Closed mattwynne closed 4 years ago
(I'm sat here with @sebrose by the way 👋 )
Hi Matt and Seb :-)
It seems this setting goes into a file called proxy.conf
cyber-dojo's nginx does not have such a file.
I will build a server with a modified nginx image and report back...
Ok. I created a new server (Ubuntu 18.04) I git cloned the nginx repo
$ cd ~
$ git clone https://github.com/cyber-dojo/nginx.git
I created a new file called proxy.conf
$ cd ~/nginx
$ echo "proxy_set_header Host \$http_host;" > proxy.conf
$ cat proxy.conf
proxy_set_header Host $http_host;
I edited the ~/nginx/Dockerfile
to include the line
COPY proxy.conf /etc/nginx/conf.d/proxy.conf
I installed docker-compose (so I could build the image from the script)
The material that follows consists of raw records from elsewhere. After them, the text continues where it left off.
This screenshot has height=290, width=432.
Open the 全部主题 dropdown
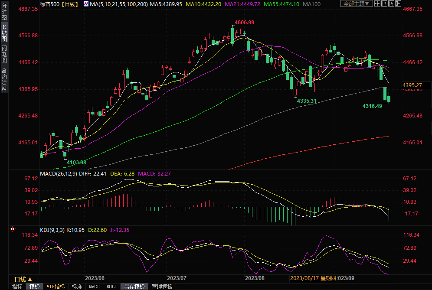tap(357, 4)
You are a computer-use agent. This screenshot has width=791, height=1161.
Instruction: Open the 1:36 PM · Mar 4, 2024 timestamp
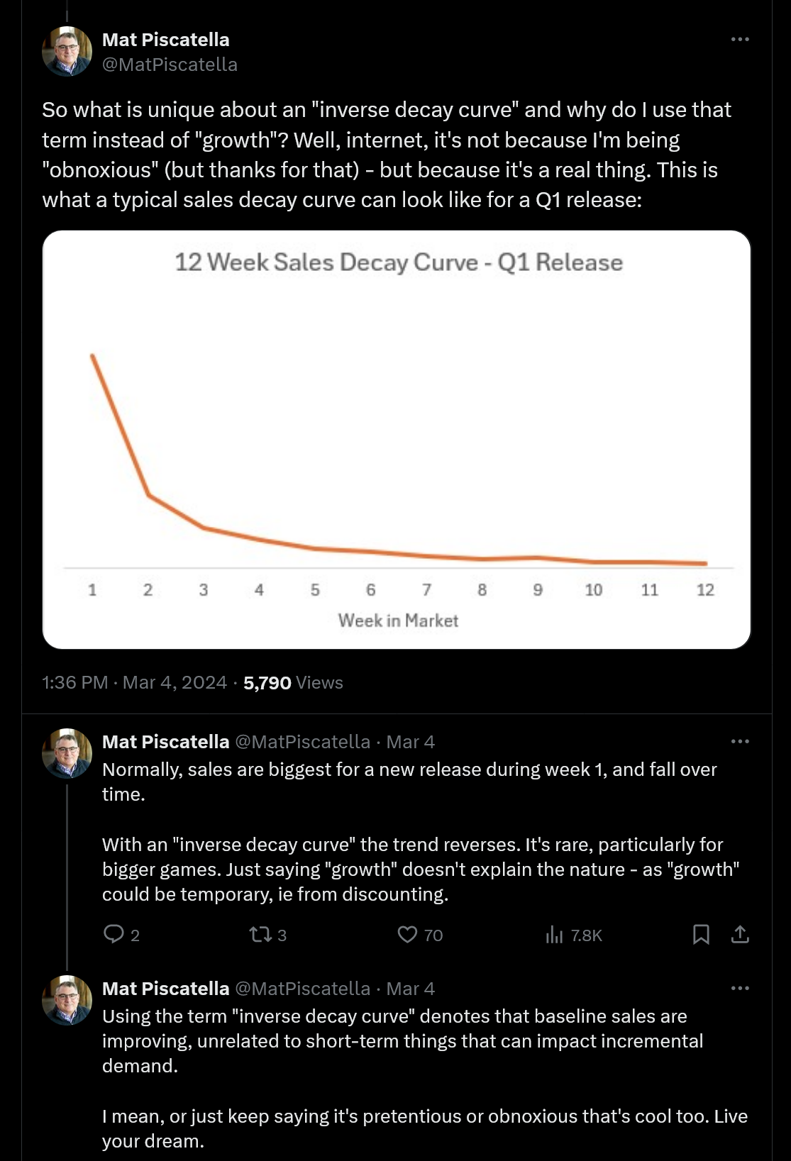[x=134, y=682]
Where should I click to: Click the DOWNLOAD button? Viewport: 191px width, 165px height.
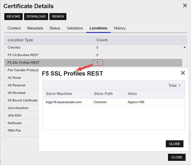(x=36, y=16)
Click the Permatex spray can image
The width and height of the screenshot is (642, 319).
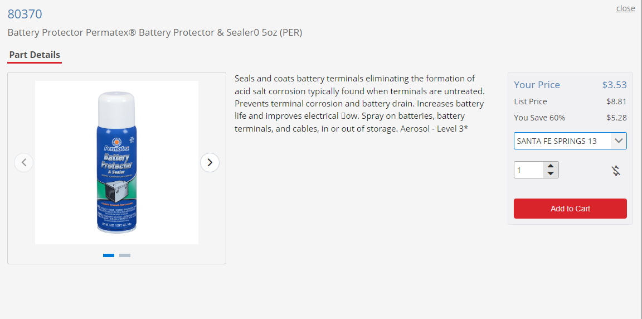click(x=116, y=163)
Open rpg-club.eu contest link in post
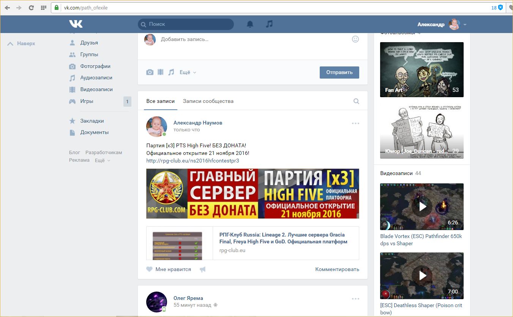 (193, 161)
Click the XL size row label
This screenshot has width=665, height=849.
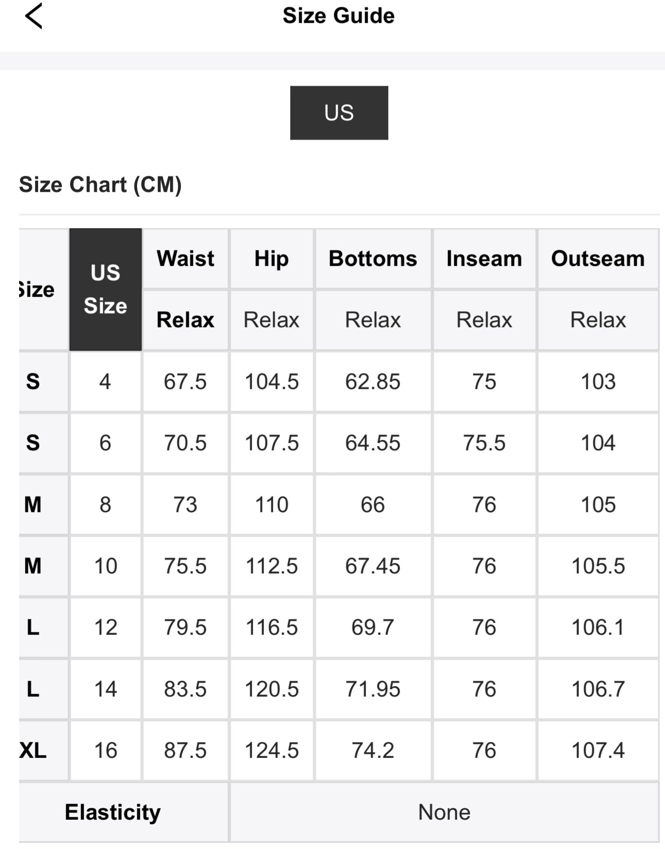[x=34, y=750]
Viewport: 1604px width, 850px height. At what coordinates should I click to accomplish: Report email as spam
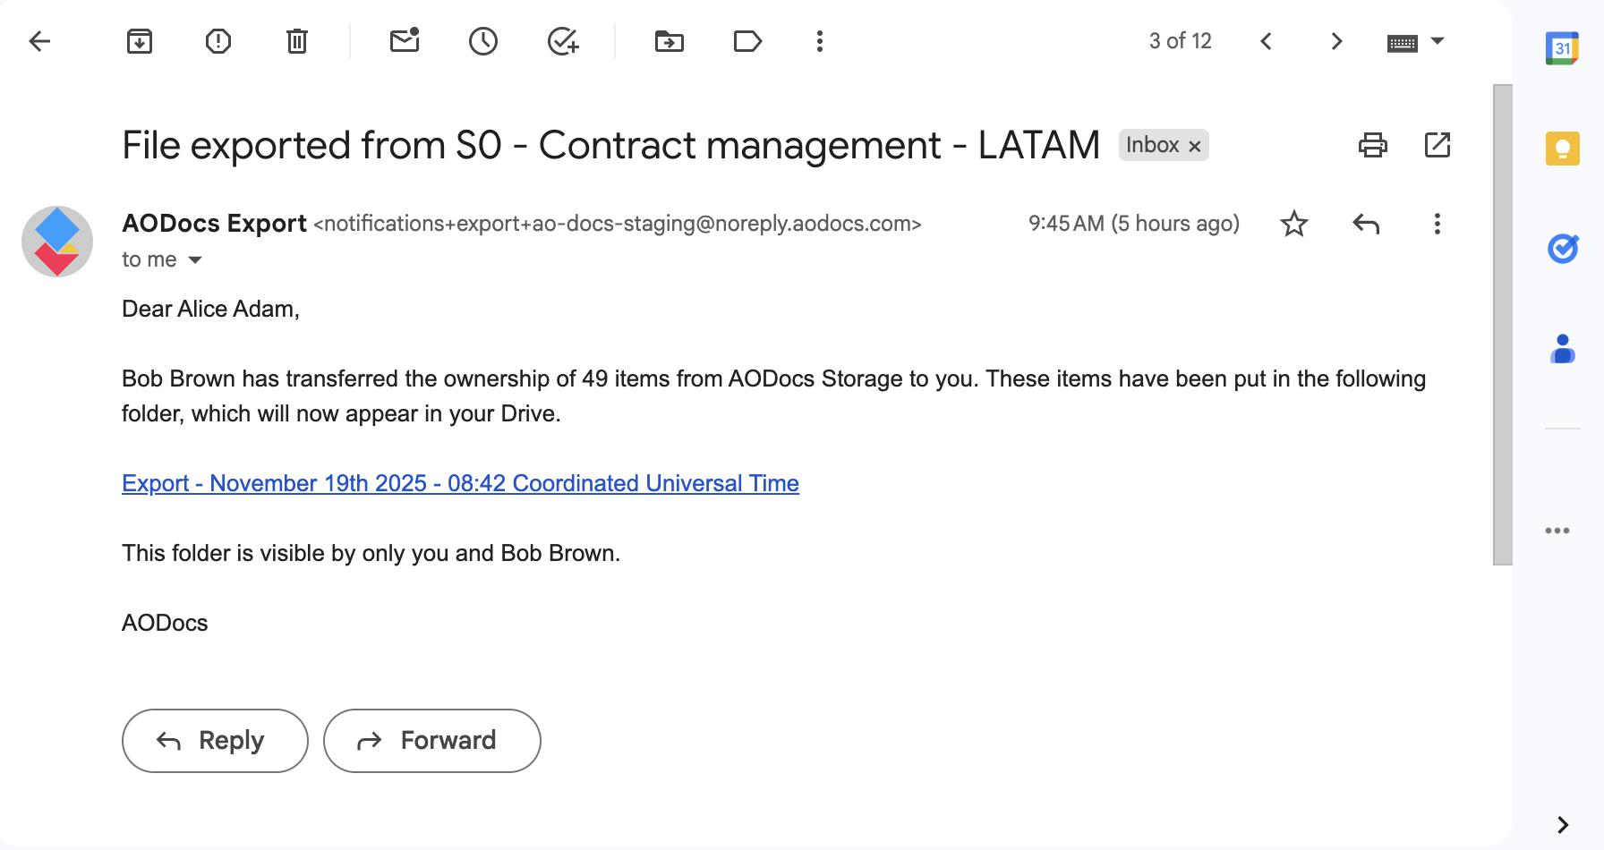[x=218, y=41]
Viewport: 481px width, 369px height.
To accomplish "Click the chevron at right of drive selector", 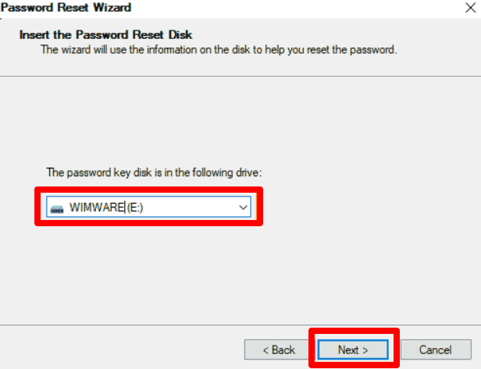I will click(243, 208).
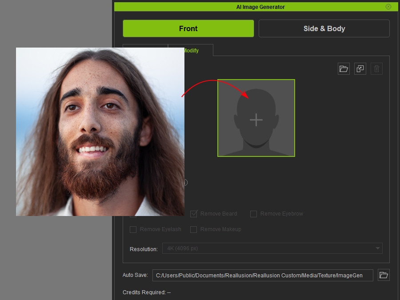Toggle the Remove Makeup checkbox

coord(194,229)
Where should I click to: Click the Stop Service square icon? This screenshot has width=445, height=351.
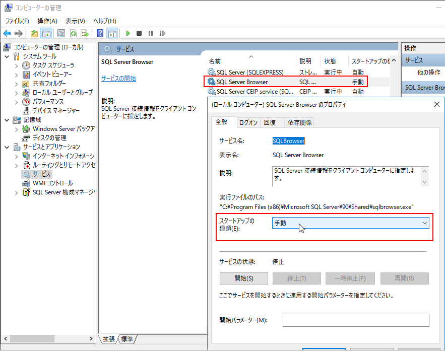point(139,33)
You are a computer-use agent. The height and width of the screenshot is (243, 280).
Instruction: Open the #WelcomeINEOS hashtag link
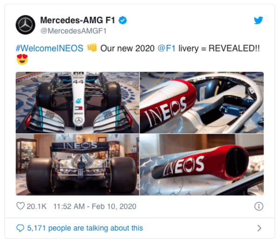pos(49,48)
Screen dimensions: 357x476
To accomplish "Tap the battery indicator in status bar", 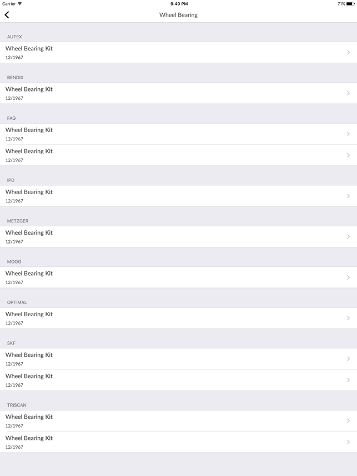I will (x=350, y=4).
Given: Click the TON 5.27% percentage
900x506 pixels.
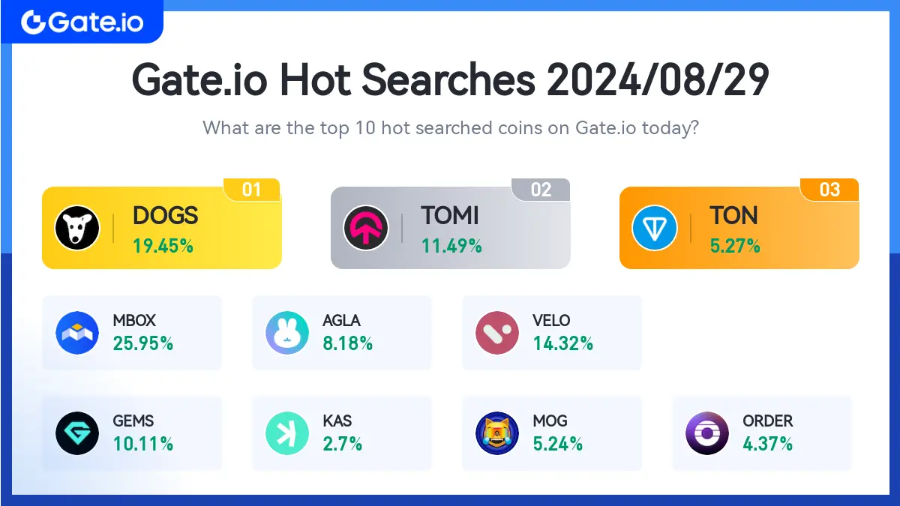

$ sudo curl -L https://github.com/docker/compose/releases/download/1.21.2/docker-compose-`uname -s`-`uname -m` -o /usr/local/bin/docker-compose
$ sudo chmod +x /usr/local/bin/docker-compose
Then I rebuilt the image from the script
$ cd ~/nginx
$ ./pipe_build_up_test.sh
Then I prodded the cyber-dojo server to use the new nginx image
$ cd ~
$ ./cyber-dojo up ...
...
Recreating cyber-dojo-nginx ... done
Nothing seems to have broken. But I don't know how to test this. I think it will be safe for you try the above on your server.
Hi @JonJagger.
I don't know enough about our Cyber-Dojo infrastructure to try that myself but maybe @sebrose and I can pair on it.
I think this is finally fixed! https://github.com/cyber-dojo/nginx/blob/master/nginx.conf
\o/
We've had an issue with cyber-dojo.cucumber.io where the URL built for the kata window contains
web:3000
instead of the host that the browser was visiting on.This domain is managed by CloudFlare and our cyber-dojo server does not have SSL set up, so we've been using "Flexible SSL" meaning cloudflare forces SSL from client -> cloudflare, but uses HTTP from cloudflare to origin server. If we disable HTTPS, and visit through http://cyber-dojo.cucumber.io it works OK. If we enable flexible SSL, we get the problem.
We had a look at the nginx config, and we wondered if we might need this in the proxy settings:
So that the http host from the request is passed on to the Rails server. Not quite sure why it would be different for HTTPS requests though...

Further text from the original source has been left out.